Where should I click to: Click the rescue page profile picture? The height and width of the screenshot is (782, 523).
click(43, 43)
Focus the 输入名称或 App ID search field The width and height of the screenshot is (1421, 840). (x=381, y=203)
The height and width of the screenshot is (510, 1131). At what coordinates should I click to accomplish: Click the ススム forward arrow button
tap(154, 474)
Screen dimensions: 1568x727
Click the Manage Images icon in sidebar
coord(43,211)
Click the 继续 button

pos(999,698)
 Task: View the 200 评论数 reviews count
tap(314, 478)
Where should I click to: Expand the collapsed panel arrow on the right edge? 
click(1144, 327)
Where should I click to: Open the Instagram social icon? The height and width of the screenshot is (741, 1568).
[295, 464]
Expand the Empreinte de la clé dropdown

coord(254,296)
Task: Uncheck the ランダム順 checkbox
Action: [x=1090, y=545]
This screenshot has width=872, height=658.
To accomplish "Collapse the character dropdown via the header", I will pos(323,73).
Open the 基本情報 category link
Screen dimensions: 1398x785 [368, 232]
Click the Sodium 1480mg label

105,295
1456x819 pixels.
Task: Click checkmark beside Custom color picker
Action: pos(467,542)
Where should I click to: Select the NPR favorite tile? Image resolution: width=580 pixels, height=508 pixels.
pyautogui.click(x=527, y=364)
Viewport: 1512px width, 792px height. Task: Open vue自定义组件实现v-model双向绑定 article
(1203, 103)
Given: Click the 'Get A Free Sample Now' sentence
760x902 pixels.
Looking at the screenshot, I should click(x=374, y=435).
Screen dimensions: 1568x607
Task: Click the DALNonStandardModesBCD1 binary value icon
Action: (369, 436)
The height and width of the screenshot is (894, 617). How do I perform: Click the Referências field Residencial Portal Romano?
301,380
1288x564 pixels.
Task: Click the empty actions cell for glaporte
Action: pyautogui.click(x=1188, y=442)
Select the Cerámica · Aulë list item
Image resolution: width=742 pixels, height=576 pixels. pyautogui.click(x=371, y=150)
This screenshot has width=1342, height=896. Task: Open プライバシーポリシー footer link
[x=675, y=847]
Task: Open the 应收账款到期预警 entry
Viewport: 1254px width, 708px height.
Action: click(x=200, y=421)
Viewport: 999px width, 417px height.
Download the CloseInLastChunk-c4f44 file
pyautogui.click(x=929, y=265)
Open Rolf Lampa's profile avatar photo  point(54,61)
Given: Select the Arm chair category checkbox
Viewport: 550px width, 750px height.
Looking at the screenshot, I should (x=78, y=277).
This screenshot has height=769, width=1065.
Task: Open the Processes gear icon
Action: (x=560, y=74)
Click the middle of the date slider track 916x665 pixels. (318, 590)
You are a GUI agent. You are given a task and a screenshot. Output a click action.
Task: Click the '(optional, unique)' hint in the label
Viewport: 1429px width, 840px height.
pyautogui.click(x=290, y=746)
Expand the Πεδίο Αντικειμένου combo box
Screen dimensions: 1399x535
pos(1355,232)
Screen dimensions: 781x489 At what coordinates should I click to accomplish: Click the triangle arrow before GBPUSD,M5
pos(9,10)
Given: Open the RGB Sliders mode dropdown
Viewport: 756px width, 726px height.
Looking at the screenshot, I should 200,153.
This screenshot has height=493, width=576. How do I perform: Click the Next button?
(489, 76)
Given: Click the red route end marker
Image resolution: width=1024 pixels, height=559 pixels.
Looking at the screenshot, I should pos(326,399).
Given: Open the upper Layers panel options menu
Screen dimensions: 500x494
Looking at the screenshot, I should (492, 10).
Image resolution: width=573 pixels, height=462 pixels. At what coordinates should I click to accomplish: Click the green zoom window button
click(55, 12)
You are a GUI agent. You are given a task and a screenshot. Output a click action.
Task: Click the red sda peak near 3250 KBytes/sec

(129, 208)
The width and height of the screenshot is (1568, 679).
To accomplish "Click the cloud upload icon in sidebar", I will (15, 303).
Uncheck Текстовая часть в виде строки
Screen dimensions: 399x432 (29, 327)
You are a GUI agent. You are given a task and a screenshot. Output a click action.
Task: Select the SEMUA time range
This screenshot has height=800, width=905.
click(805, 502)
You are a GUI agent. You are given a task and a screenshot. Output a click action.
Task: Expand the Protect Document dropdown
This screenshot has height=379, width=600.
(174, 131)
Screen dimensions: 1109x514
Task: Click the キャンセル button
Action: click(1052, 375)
--------------------------------------------------
Would you give again, word for word, every line from the one with "Image resolution: width=573" through the final line of the listing above?

Output of the task:
Image resolution: width=573 pixels, height=462 pixels. At what coordinates should I click to accomplish: Click the green zoom window button
click(55, 12)
You are a GUI agent. You are given a task and a screenshot. Output a click action.
Task: Click the red sda peak near 3250 KBytes/sec

(129, 208)
The width and height of the screenshot is (1568, 679).
To accomplish "Click the cloud upload icon in sidebar", I will (15, 303).
Uncheck Текстовая часть в виде строки
Screen dimensions: 399x432 (29, 327)
You are a GUI agent. You are given a task and a screenshot. Output a click action.
Task: Select the SEMUA time range
This screenshot has height=800, width=905.
click(805, 502)
You are a GUI agent. You are given a task and a screenshot. Output a click action.
Task: Expand the Protect Document dropdown
This screenshot has height=379, width=600.
(174, 131)
Screen dimensions: 1109x514
Task: Click the キャンセル button
Action: click(1052, 375)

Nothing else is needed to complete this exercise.